Intelligenza artificiale e call center: l’innovazione non può cancellare il lavoro

L’innovazione tecnologica è una straordinaria opportunità. Ma quando viene utilizzata senza regole, rischia di trasformarsi in un fattore di precarietà e disuguaglianza.
Per questo ho presentato un’interrogazione urgente e ho chiesto la convocazione di un’audizione in Commissione dedicata alla crisi del settore CRM/BPO, che comprende call center e servizi di assistenza clienti.
A Roma almeno 1.200 lavoratrici e lavoratori sono oggi a rischio a causa dell’introduzione di sistemi di automazione e intelligenza artificiale, accompagnata da una riduzione dei volumi di lavoro, compressione salariale e ricorso agli ammortizzatori sociali.

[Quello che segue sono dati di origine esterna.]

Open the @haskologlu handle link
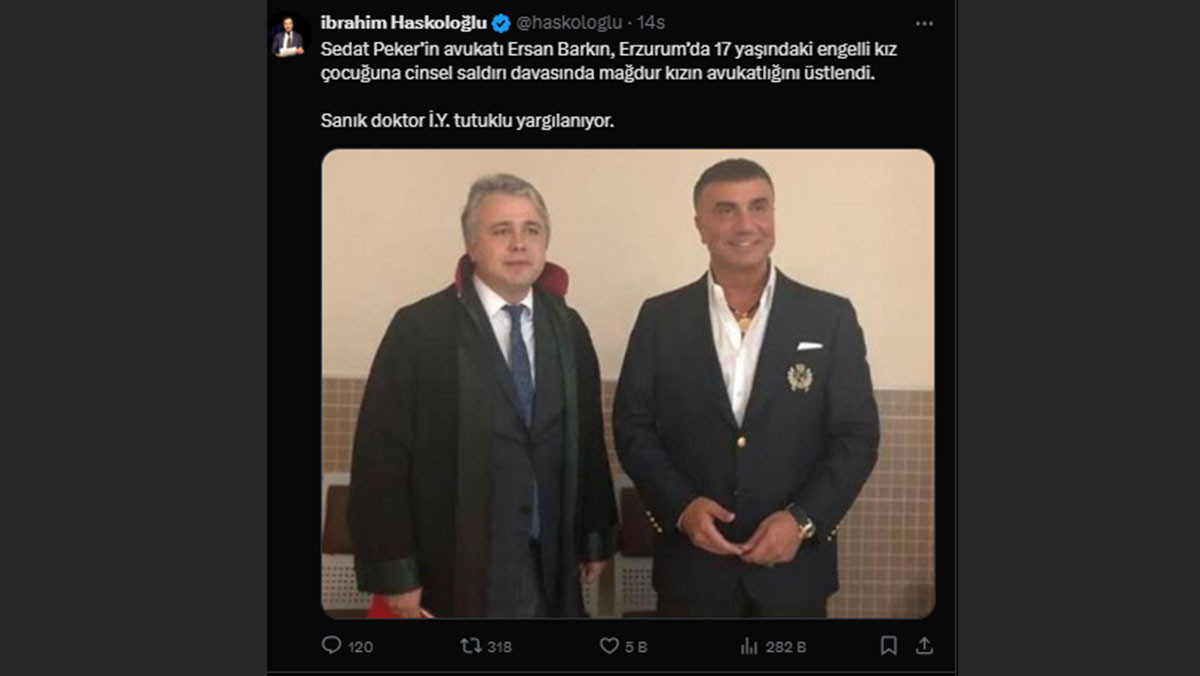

Questa trasformazione non può essere affrontata lasciando soli i lavoratori.
Per questo ho chiesto che la Regione convochi immediatamente le organizzazioni sindacali, Roma Capitale e gli assessori competenti, aprendo un tavolo istituzionale capace di individuare soluzioni concrete per salvaguardare occupazione e reddito.
Ho inoltre ricordato che la mia proposta di legge regionale sulla tutela dei lavoratori penalizzati dall’impiego dell’intelligenza artificiale è ancora ferma in Consiglio regionale e deve essere rapidamente approvata.
L’innovazione non deve sostituire il lavoro. Deve migliorarlo.